Pete had no way of knowing about that. All he knew was how much he wanted to get back to Honolulu and Hotel Street. Any place with no booze and no babes wasn’t worth living in. None of the landing craft had brought in hooch yet, not even the horrible unofficial stuff that got cooked up on every warship ever launched. Life wasn’t fair, dammit.

It was warm. It was a little humid. Every so often, it rained for a while. Pete didn’t need long to get bored. He smoked like a chimney-they did have enough sense to send plenty of coffin nails. He fished in the lagoon and on the beach. What he caught tasted better than the rations they brought in.

He played poker. Everybody played poker except for the guys who shot dice and the handful of eggheads who played bridge instead. The eggheads insisted bridge stayed interesting even when you didn’t bet on it (though they did). Pete thought playing cards where no money changed hands was about as much fun as kissing your mom.

He won a little more than he lost. He was no human slide rule, able to figure odds like an insurance salesman. But he’d played a lot. He knew good hands, not-so-good hands, and hands that looked good but would let you down like a cheating cocktail waitress.

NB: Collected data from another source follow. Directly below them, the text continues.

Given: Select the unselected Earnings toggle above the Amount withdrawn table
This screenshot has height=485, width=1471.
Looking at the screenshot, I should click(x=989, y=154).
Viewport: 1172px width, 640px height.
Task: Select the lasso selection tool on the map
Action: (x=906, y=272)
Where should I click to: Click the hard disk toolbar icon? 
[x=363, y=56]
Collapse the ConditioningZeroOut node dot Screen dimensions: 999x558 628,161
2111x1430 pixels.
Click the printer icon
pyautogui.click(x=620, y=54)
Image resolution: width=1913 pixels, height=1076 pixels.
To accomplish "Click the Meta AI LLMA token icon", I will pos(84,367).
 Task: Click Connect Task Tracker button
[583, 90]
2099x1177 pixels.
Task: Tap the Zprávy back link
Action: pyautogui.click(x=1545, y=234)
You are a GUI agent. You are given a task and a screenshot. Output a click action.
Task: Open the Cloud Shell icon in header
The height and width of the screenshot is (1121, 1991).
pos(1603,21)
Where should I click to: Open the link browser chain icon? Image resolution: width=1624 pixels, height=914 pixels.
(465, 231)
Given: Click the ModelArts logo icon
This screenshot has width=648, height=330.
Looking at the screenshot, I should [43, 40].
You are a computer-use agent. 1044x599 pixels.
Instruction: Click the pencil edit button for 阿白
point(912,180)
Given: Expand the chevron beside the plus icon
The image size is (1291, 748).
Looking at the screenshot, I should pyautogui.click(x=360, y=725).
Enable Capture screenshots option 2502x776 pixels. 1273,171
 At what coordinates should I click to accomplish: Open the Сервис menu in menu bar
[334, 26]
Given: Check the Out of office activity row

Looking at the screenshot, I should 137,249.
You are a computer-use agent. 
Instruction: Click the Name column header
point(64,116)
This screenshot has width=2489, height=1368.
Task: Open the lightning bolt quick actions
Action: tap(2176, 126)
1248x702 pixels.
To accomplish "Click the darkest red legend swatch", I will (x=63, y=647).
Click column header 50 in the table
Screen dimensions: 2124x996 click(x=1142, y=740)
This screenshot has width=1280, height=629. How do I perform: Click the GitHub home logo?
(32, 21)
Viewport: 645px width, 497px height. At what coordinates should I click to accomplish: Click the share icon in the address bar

And, most important of all, he knew how to lie with a straight face.

“Fuck you, McGill,” another leatherneck grumbled when Pete raked in a pot. “I can’t tell when you’re bluffing, and I’m sick of getting my ass burned on account of it.”

“Aw, gee, Edgar, you say the sweetest things,” Pete lisped in shrill falsetto. He batted his eyelashes at his victim. That broke up the whole table (though actually they were sitting on a couple of blankets). For some reason, nothing on God’s green earth seemed funnier than an unshaven, smelly Marine mincing like a fruit.

Even Edgar laughed, though he looked pained when he did it. “Whose deal is it, anyway?” he asked, trying to shift attention away from himself and Pete.

The game went on. Pete didn’t win all the time-nowhere close. The cards wouldn’t let you. The trick was to win as big as you could when you won and not to throw away too much when you lost. And Edgar might have been disgusted, but Pete disguised the truth when he delivered it fairy-style. If Edgar admitted he couldn’t read Pete, that gave Pete a serious edge.

Not everybody came equipped with a poker face. Pete had played against one guy whose eyebrows jumped every time he got a hand worth betting. The guy didn’t know he was doing it, which didn’t help him. Good cards made another fellow turn pink, as if he’d got caught peeking down a girl’s blouse. Pete didn’t think even a doctor could keep anyone from blushing. But that fellow’s color changes cost him money.

You studied the people you played against. You tried not to show you were doing it, but you did. You knew they were casing you, too, casing you like a bank vault. You gave away as little as you could by the way you acted and by the way you played.

If you were a sucker, if you bled money the way a bayoneted Jap gushed blood, the smartest thing you could do was get the hell out of the game. Some guys had the sense to see that. They threw a baseball around or read magazines. Others wondered where this month’s pay had disappeared to, and last month’s, and next month’s, too.

No Japanese planes bombed them. Bettys from Wake Island could have reached them, but the slanties didn’t bother. They had to realize they might not hang on to Wake much longer, either.

Then what? Not back to where they’d started, not with Guam and the Philippines still in Japanese hands to shield the Home Islands and the Dutch East Indies. But at least Honolulu would be able to take a deep breath and not worry so much about coming down with anthrax if it did.

No. The Marines on Midway were the ones who had to worry about that. Which was one big reason they couldn’t get off Midway, dammit.